Task requirements
a) From the biography of Ilse Baerwald, return the passage that begins at the words "Ilse Helene Baerwald" and stops after "and early 1930s.".
b) List every person the biography of Ilse Baerwald names, other than Ilse Baerwald herself.
c) Extend the biography of Ilse Baerwald, picking up after its last sentence.

Extract provided
---

= Ilse Baerwald =

German actress

Ilse Helene Baerwald (14 September 1903 – after 1939), was a German stage actress of Jewish descent who was active in the area of political theater in the 1920s and early 1930s.

== Life and work ==
Ilse Baerwald was born in 1903 to Richard Baerwald and Olga Baerwald (née Lundt) in Berlin-Charlottenburg. She was a graduate of the acting school of the Deutsches Theater (German: Schauspielschule des Deutschen Theaters zu Berlin).

Between 1924 and 1928 she belonged to the Volksbühne Berlin ensemble, where she appeared in numerous productions of Erwin Piscator's political theater, including the world premieres of Paul Zech's Das trunkene Schiff (1926) with projections by George Grosz and Alfons Paquet's Sturmflut (1926). During this time, she also appeared on stage with Marlene Dietrich and Helene Weigel, among others.

---

Listing

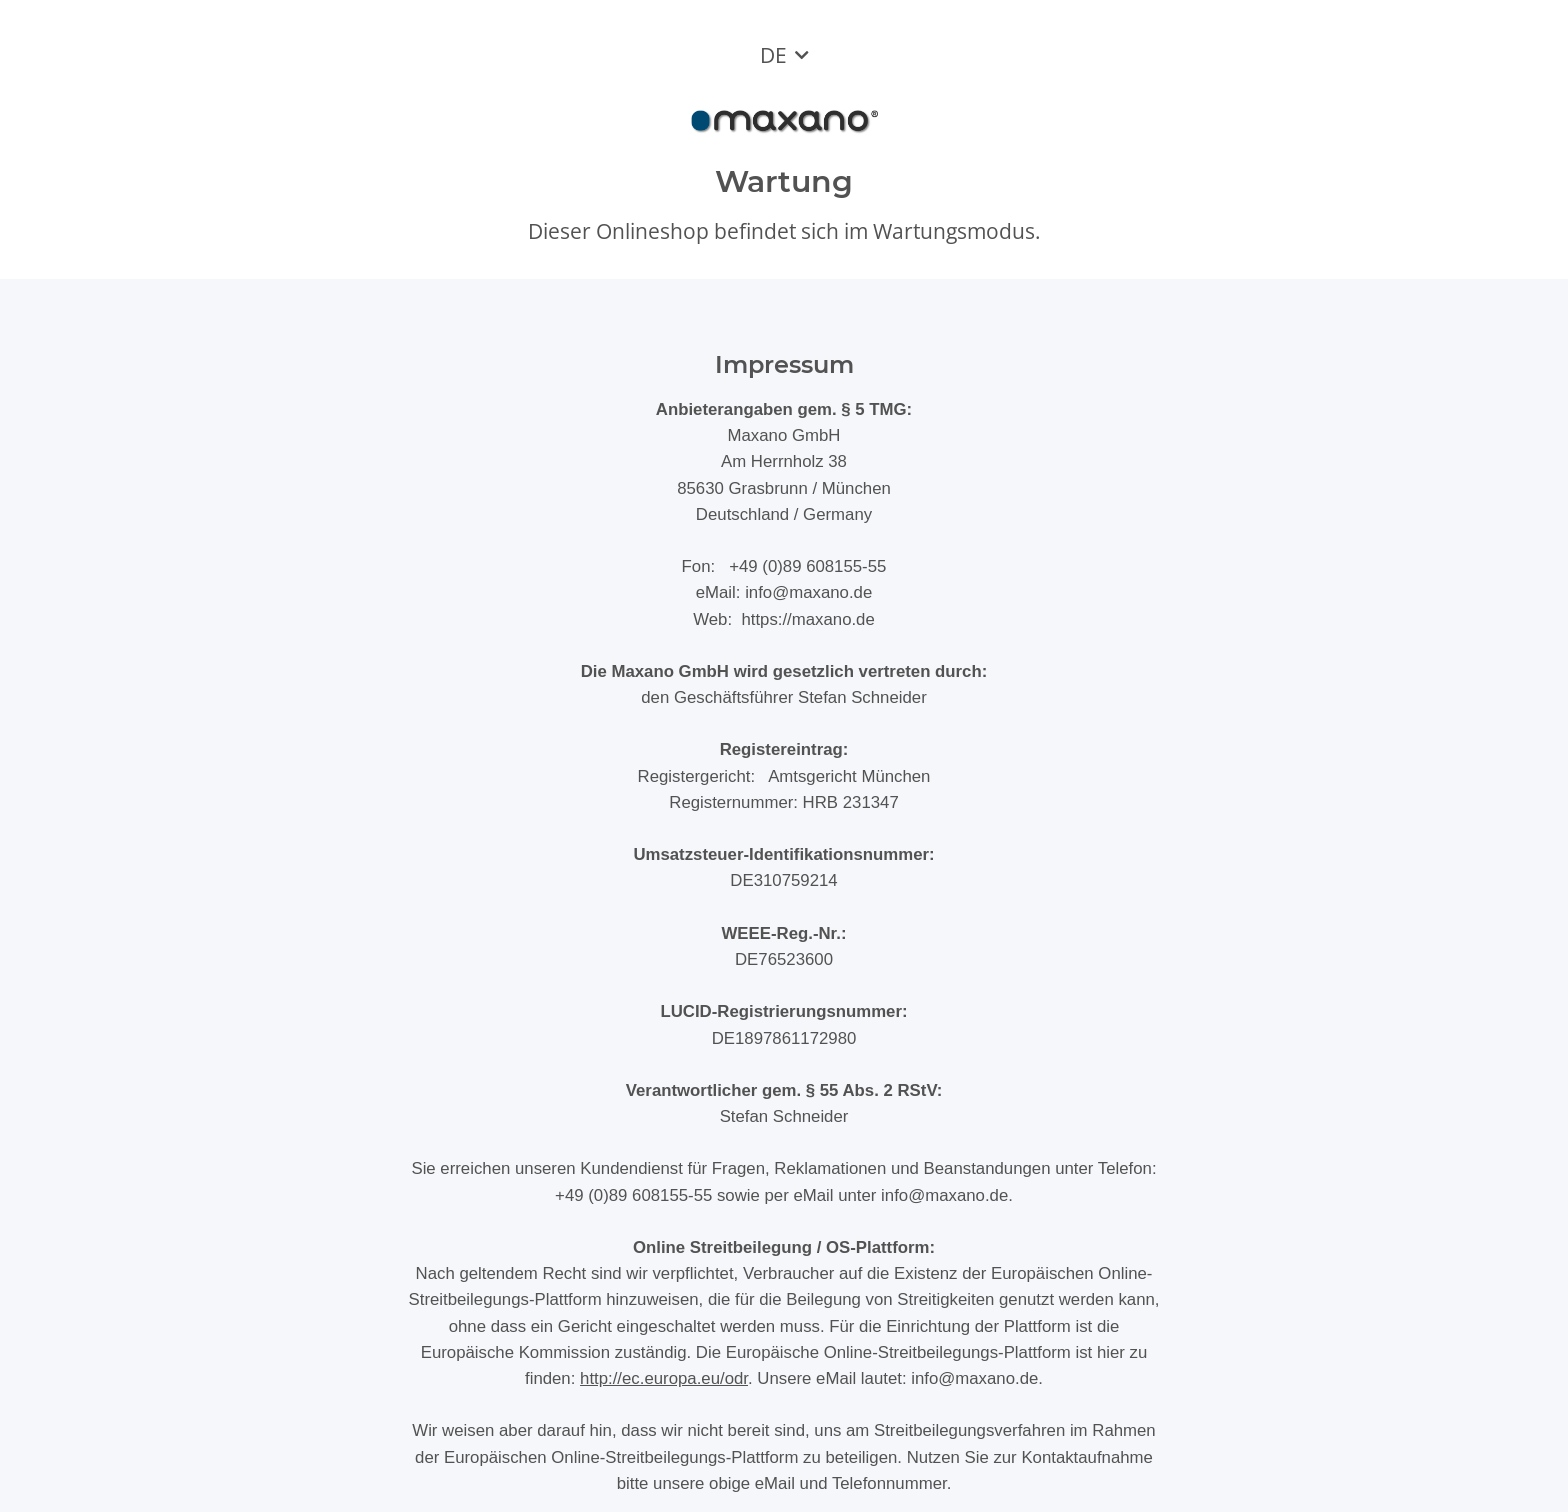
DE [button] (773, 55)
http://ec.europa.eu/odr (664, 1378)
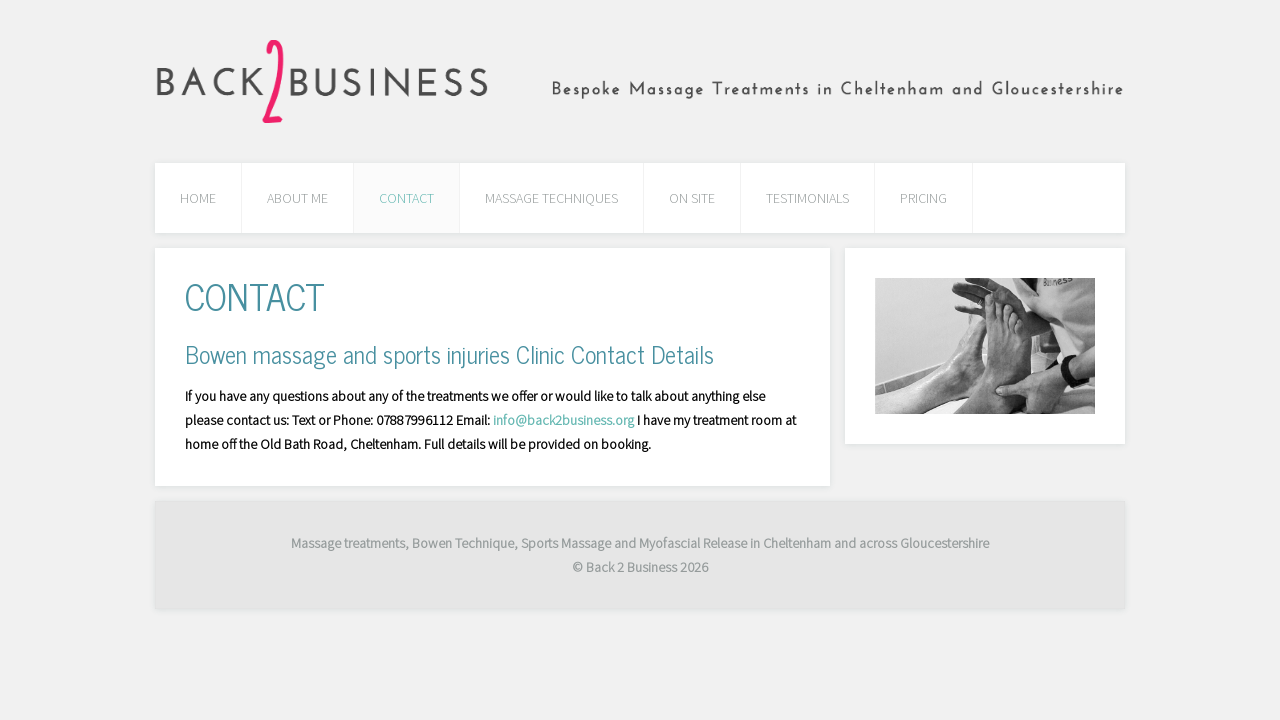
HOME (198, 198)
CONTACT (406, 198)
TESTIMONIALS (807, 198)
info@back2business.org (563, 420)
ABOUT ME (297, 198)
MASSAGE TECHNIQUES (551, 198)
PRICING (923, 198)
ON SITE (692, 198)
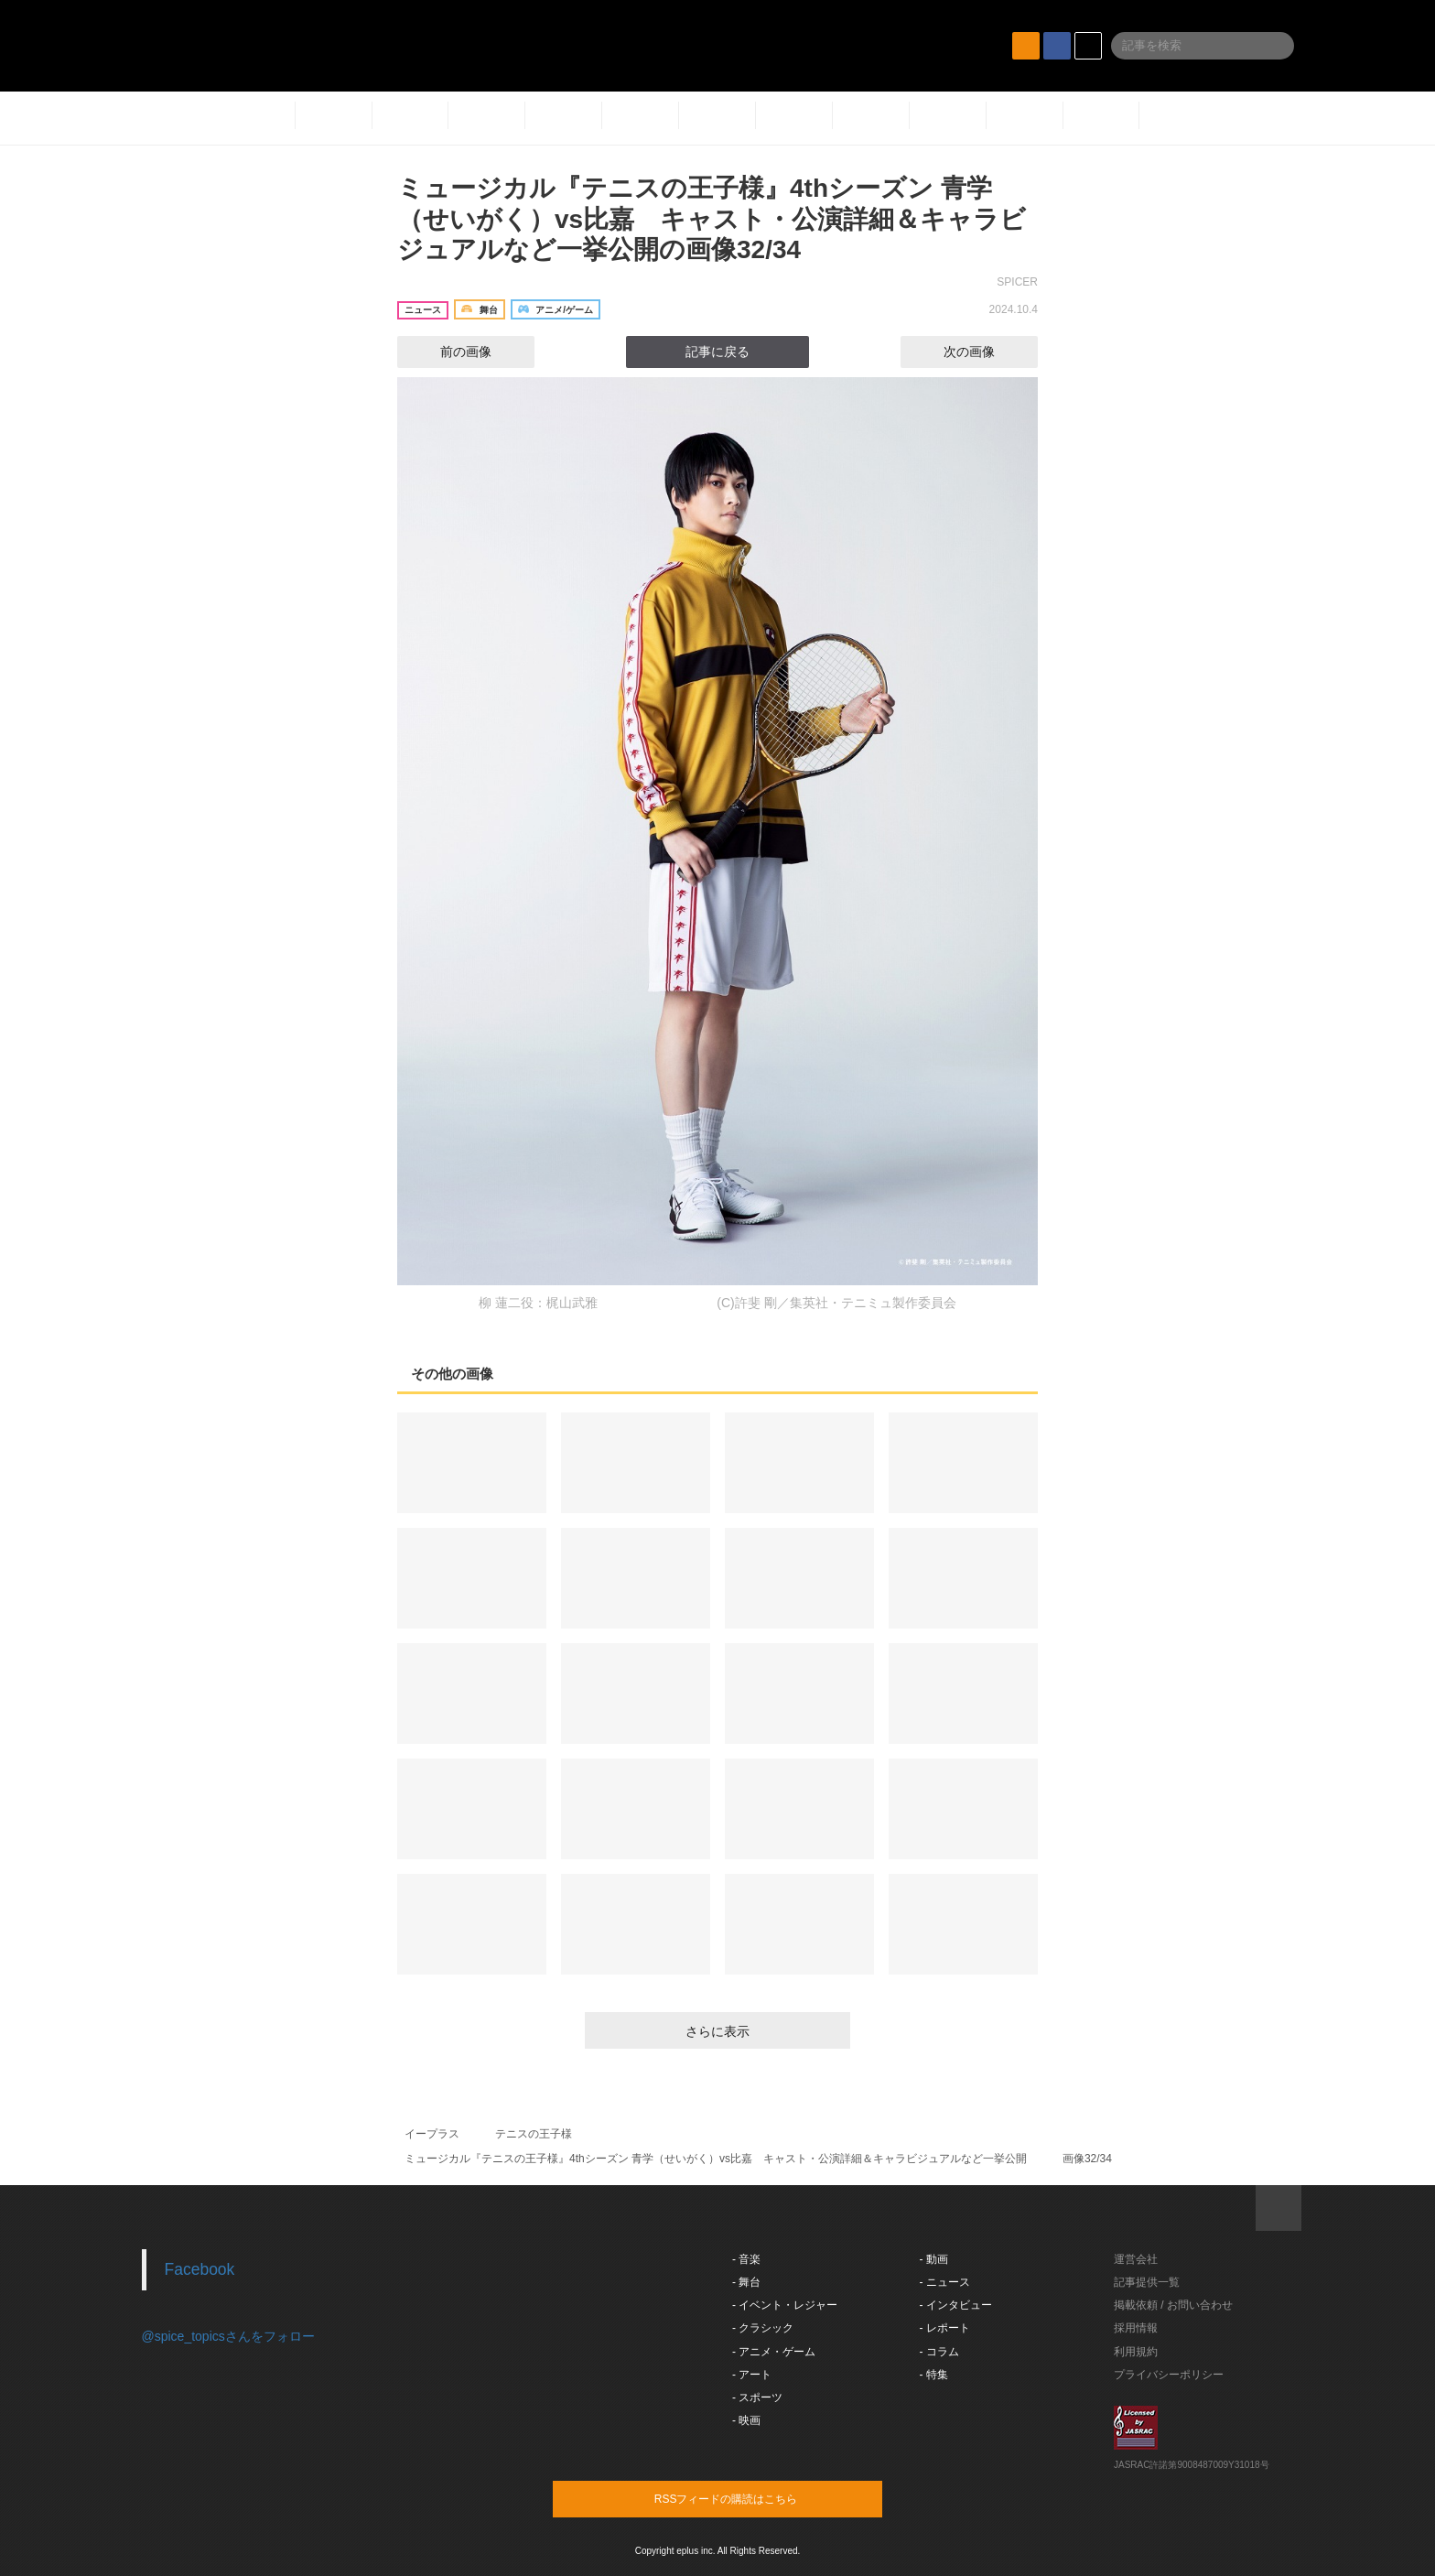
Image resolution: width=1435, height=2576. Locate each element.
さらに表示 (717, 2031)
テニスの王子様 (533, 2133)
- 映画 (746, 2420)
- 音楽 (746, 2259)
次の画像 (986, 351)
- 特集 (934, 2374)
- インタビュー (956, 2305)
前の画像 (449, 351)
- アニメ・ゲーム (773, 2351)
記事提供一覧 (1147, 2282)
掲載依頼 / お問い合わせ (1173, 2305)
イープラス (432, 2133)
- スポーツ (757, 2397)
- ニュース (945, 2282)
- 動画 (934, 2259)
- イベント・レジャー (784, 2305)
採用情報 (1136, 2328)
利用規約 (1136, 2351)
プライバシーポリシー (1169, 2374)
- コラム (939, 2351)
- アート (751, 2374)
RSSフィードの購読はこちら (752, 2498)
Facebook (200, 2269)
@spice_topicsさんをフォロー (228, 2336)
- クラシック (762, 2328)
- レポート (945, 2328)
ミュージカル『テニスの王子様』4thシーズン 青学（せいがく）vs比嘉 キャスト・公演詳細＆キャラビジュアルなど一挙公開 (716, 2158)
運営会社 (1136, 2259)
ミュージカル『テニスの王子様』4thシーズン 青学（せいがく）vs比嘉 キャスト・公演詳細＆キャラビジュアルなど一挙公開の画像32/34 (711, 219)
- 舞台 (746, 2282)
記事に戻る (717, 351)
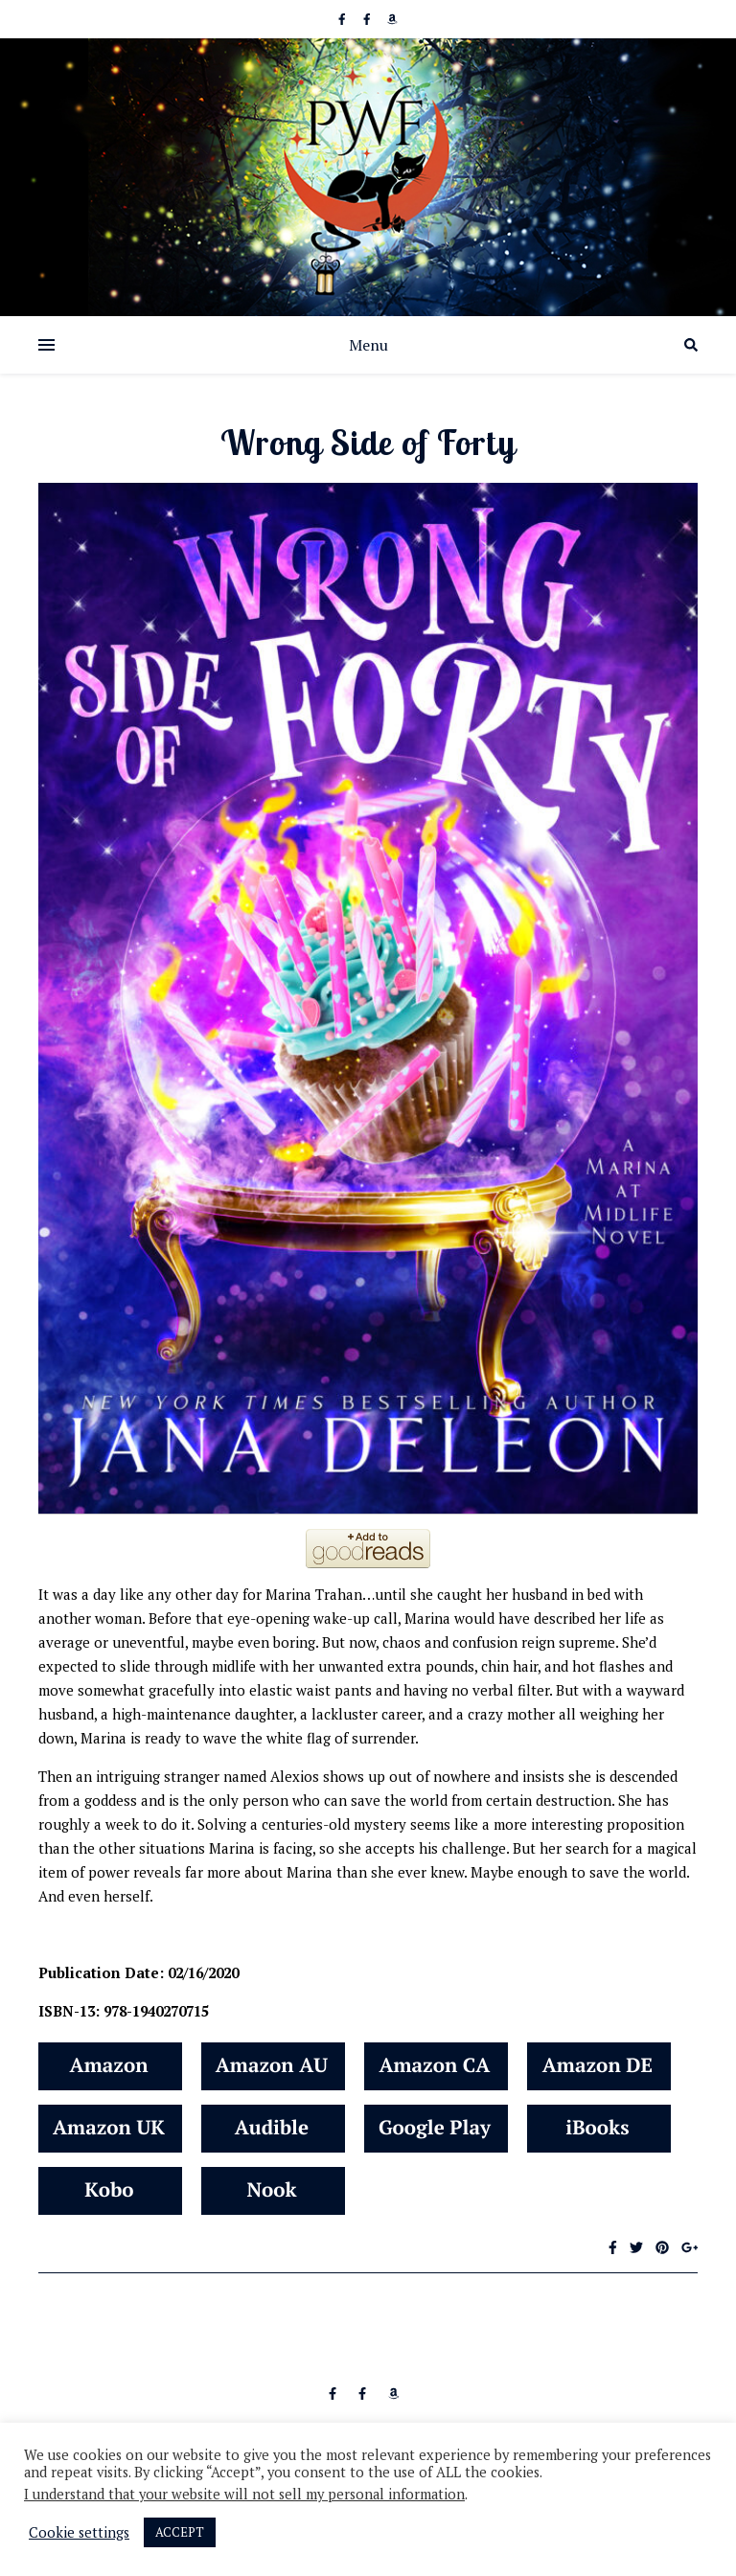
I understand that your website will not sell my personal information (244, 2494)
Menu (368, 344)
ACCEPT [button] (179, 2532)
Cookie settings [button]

---

Outputs for the tasks
a)
Ilse Helene Baerwald (14 September 1903 – after 1939), was a German stage actress of Jewish descent who was active in the area of political theater in the 1920s and early 1930s.

b)
Richard Baerwald
Olga Baerwald (née Lundt)
Erwin Piscator
Paul Zech
George Grosz
Alfons Paquet
Marlene Dietrich
Helene Weigel

c)
Baerwald was also active in film and sound. She appeared in Zwischen Nacht und Morgen (1931) as well as Das erste Recht des Kindes (1932), a feature film that dealt critically with the subject of abortion and was banned in 1933 at the instigation of Heinrich Himmler.

Baerwald was persecuted because of her Jewish ancestry. In 1939, she lived in Berlin-Tiergarten.

In 1942 she married German painter Botho von Gamp. In 1950 the couple returned to Germany, where they settled in Bad Schachen at Lake Constance. At the same time, they also acquired part of a Forio castle on Ischia and divided their attention between the two places.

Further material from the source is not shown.